# INSTRUCTIONS
[a] In the news article on James Bullard's Minneapolis remarks, what does he call the base case for the economy?
[b] Pick up the news article on James Bullard's Minneapolis remarks after its last sentence and write a few more sentences in the same style.

# TEXT SHOWN
☆ ☆ ☆ ☆ ☆ ☆ ☆

© Bloomberg. James Bullard, president and chief executive officer of the Federal Reserve Bank of St. Louis, speaks during a Bloomberg Television interview at the Jackson Hole economic symposium in Moran, Wyoming, US, on Friday, Aug. 26, 2022. Federal Reserve officials stressed the need to keep raising interest rates even as they reserved judgment on how big they should go at their meeting next month.
(Bloomberg) — Federal Reserve Bank of St Louis President James Bullard said he thinks the US central bank can still achieve a soft landing, with inflation returning to the Fed’s 2% target without triggering a significant downturn.
“Yes, the economy could go into recession, but that’s not the base case,” Bullard told the Economic Club of Minneapolis on Friday. “I think the base case is slow growth, probably a somewhat softer labor market and declining inflation.”
“I think all of you should put most of your weight on that scenario,” he added.
Bullard is not a voter on the rate-setting Federal Open Market Committee this year.
He also said Friday’s jobs report was stronger than expected, and noted that job openings are still much higher than they were before the pandemic.
“This is a very tight labor market. It’s going to take a while to cool it off,” he said. “I think we have to be patient on that dimension and understand that.”

☆ ☆ ☆ ☆ ☆ ☆ ☆

# EXTRACTED MATERIAL
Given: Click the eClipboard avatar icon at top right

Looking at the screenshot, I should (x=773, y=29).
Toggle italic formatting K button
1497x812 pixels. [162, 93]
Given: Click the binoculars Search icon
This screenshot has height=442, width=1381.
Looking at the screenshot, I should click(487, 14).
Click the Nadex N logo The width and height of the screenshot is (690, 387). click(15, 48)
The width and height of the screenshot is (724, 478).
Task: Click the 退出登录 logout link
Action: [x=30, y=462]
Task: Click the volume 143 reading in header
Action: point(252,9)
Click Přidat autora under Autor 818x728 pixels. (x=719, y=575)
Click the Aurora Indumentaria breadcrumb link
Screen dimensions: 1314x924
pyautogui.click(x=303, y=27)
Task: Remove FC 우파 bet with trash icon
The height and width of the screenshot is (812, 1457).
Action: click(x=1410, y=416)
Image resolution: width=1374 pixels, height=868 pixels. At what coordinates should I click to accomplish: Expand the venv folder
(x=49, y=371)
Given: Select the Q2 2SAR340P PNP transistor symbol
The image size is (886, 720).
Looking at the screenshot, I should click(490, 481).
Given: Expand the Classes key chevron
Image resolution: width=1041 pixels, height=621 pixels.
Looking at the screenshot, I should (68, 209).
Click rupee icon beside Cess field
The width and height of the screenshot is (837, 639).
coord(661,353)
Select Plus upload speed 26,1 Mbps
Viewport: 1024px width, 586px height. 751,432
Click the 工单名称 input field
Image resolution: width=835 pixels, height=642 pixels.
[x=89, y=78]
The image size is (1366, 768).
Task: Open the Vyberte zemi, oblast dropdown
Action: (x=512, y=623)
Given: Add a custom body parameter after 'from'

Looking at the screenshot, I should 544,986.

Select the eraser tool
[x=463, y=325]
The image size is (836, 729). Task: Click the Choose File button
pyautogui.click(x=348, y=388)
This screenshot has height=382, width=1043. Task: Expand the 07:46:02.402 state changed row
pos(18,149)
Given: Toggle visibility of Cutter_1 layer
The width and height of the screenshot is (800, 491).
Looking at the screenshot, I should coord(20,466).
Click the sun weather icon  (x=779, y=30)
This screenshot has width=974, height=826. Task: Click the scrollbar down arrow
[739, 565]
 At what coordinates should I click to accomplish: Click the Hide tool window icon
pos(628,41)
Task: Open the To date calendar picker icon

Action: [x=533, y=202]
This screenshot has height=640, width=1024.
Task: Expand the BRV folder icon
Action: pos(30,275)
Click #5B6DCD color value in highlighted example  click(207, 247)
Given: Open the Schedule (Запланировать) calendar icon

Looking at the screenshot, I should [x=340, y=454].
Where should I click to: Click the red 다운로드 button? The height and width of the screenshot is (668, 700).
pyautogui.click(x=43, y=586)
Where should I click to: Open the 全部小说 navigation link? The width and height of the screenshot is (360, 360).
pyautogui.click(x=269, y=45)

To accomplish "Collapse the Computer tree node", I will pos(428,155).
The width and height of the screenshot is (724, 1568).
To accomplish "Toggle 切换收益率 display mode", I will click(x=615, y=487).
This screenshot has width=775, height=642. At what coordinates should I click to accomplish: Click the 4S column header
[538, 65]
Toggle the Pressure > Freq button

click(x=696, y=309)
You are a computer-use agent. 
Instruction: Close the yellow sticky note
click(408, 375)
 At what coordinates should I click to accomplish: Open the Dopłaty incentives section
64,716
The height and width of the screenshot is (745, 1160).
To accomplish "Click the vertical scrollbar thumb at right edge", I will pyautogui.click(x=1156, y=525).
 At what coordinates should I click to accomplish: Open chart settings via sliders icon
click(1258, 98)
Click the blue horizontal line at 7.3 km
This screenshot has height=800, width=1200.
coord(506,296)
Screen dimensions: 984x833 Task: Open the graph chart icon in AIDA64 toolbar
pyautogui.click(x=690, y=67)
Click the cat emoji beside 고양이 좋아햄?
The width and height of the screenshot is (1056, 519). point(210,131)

☆ ☆ ☆ ☆ ☆ ☆ ☆

# RESPONSE LIST
[a] Slow growth, probably a somewhat softer labor market and declining inflation.

[b]
Data released earlier Friday showed US employers added an unexpectedly solid 253,000 jobs last month. The unemployment rate fell back to a multi-decade low of 3.4%, and average hourly earnings rose 4.4% from April last year.
Fed officials raised rates by a quarter point on Wednesday to a 5%-5.25% target range, the highest level since 2007, while signaling they could pause at their meeting in June.
The move extended the most aggressive tightening campaign in decades as US central bankers fight generation-high rates of inflation. Price pressures have eased from their peak but remain more than double the Fed’s target.
Bullard said he supported the move, and said the “preponderance” of the committee wanted to see interest rates above 5%. He also played down recent stress in the banking sector, which he said can be managed.
(Updates headline and adds Bullard comment in tenth paragraph.)